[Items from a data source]

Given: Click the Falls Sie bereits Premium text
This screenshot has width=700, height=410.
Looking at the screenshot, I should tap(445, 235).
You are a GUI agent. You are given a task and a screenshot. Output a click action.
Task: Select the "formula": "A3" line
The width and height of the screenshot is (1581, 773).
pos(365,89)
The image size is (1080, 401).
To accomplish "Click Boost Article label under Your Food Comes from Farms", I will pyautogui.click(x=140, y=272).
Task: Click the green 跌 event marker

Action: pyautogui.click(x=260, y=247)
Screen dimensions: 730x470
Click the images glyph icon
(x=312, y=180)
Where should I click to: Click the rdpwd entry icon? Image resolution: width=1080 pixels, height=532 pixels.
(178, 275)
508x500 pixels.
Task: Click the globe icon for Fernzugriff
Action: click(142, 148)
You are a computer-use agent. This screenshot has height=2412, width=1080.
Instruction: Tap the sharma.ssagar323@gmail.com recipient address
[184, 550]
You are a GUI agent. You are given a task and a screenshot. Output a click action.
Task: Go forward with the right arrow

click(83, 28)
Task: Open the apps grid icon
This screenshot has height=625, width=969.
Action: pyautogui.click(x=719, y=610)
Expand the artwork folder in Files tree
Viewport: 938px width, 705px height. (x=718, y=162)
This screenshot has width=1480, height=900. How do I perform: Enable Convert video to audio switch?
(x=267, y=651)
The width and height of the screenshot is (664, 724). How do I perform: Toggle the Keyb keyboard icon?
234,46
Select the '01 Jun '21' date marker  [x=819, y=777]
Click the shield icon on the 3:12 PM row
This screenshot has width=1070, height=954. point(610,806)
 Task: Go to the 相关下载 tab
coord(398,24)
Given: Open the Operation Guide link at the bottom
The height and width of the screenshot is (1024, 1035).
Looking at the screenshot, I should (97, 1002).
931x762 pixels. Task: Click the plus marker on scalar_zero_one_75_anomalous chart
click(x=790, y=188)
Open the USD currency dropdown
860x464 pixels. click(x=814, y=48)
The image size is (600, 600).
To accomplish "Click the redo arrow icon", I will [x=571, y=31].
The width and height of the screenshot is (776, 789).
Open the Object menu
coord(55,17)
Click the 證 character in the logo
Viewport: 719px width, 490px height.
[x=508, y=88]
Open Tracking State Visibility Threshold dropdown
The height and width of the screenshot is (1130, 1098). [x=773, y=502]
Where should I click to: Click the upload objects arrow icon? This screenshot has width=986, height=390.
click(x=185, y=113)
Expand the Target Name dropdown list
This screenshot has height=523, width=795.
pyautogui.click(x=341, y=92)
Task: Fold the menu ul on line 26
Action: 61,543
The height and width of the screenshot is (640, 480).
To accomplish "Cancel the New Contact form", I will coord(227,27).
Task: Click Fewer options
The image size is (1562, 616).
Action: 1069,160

About this task.
Using the records above, report each line with the string "will".

Reply.
To accomplish "Click Boost Article label under Your Food Comes from Farms", I will pyautogui.click(x=140, y=272).
To accomplish "Click the redo arrow icon", I will [x=571, y=31].
To accomplish "Cancel the New Contact form", I will coord(227,27).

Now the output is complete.